Address: 2170 Pierre-Dupuy Avenue, Office 100, Montreal, Quebec H3C 3R4
PH: +1 514-350-4731
Circuit type: Temporary closed road course
One of the most relaxed and enjoyable race meetings on the calendar, the Canadian GP has found its long-term home in Montréal, on a circuit now named after the nation's favourite driver, Gilles Villeneuve.
In fact, it was Villeneuve who provided the fans with a fairytale debut victory on the first running of the race in 1978. It was perhaps inevitable the the Circuit Notre-Dame would be renamed in Villeneuve's honour after his untimely death in 1982.
But it was not with motorsport in mind that the man-made island in the St Lawrence Seaway was originally constructed; it was created instead as a venue for Expo '67. The futuristic parkland setting included one of Buckminster Fuller's first domes (remnants of which remain to this day) and a lagoon in the centre.
When Expo vacated in 1968, the site struggled on for years as a standing collection of international pavilions known as "Man and His World." However, as attendance declined, the physical condition of the site deteriorated, and less and less of it was open to the public. However, for the 1976 Olympics, a rowing strip was created alongside and roads were built connecting the various points on the island.
When the Olympics finished, the island had only a short period of inactivity, as Canadian motorsport needed a new venue for its premier race - and driver - as Mosport havd become unsuitable for modern F1 cars.
The Ile Notre-Dame was thus prepared in double-quick time to a design by Roger Peart for the penultimate race of the '78 season. A capacity crowd, which included Prime Minister Pierre Trudeau, was thus able to spur Gilles onto victory.
Genrally popular with the drivers, the circuit was given a few modifications in time for the 1979 to remove initial complaints. Characterised by twisty sections joined by high-speed straights and tight hairpins, Circuit Gilles-Villeneuve is certainly a test of endurance and braking for the cars.
Initially, the pits were located directly after the hairpin at the northern end of the course, with temporary structures leaving the teams exposed to the elements. A lull in activities in 1987 caused by a dispute between sponsors Labatt's and Molson allowed time for a circuit upgrade and new pit facilities to be built further around the lap, while the corners before the Island hairpin were 'smoothed' to form a longer pit straight.
Further modifications to the final chicane before the new pits were conducted after Derek Warwick crashed heavily during practice for the 1988 race. In 1994 and 1995, in the heightened safety consciousness post-Senna's death, a temporary chicane was inserted before the Casino curves, making use of what was the exit tarmac for the original pitlane. More major changes came with the removal of the sweepers on the back straight altogether and further reprofiling of the final chicane - which has certainly proved to be a corner that 'bites', as messers Hill, Villeneuve and Schumacher have demonstrated in recent years! In fact, the chicance is now usually referred to as 'Champion's Corner'...

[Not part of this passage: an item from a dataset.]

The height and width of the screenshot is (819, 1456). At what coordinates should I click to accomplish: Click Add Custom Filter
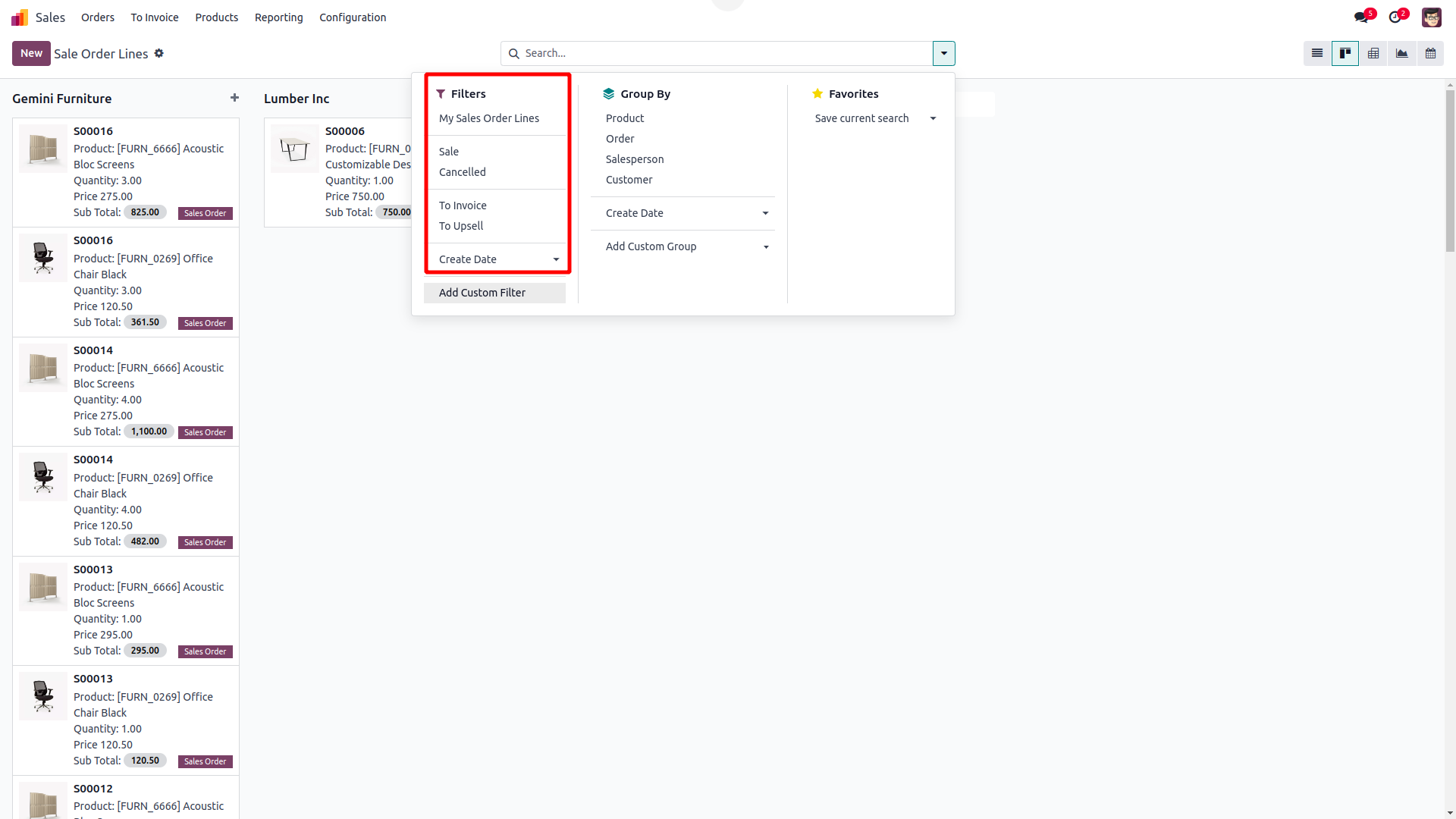pos(482,293)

Other significant changes came in 2002, with a modification of the pit lane exit into Turn 1, which had itself had seen greater runoff installed. The Turn 10 hairpin was also taken further back towards the Turn 8/9 chicane, allowing a tarmac runoff to be used instead of gravel. The wall at the infamous Turn 15 'Champion's Corner' has also been moved further back and a rubber-belted tyre wall added.
Circuit Gilles Villenueve has earned a relatively unique distinction, in being one of the few circuits to hosts both Formula One, ChampCar, Grand Am and NASCAR races ion the same layout, providing an interesting comparison between the various formulae. Bewtwen 2002 and 2006 it was the turn of the ChampCars to take up the second race meeting slot, whereas from 2007 the NASCAR Busch/Nationwide Series held a double card event with Grand Am's Rolex Series. From 2013 the circuit has reverted to being a Formula One host only.
Circuit Gilles Villeneuve is located on Île Notre-Dame in central Montreal. The nearest airport is Pierre Elliott-Trudeau International Airport. From the terminal, you can reach the downtown core in less than 20 minutes. Shuttle buses, taxis and limousines, service all major downtown hotels from the airport. On Grand Prix weekends, there is no parking on the island itself and spaces are in short supply in the downtown areas near to the circuit. Racegoers are strongly advised to make use of Montreal's public transport network. Plan a 40-minute subway ride if you are departing from the North End of Montreal, a 25-minute ride from any downtown station and 15 minutes from the South Shore (Longueuil Station). By buying your transport tickets in advance for your return trip at the end of the event, you will avoid queues at fare vending machines and metro fare collectors.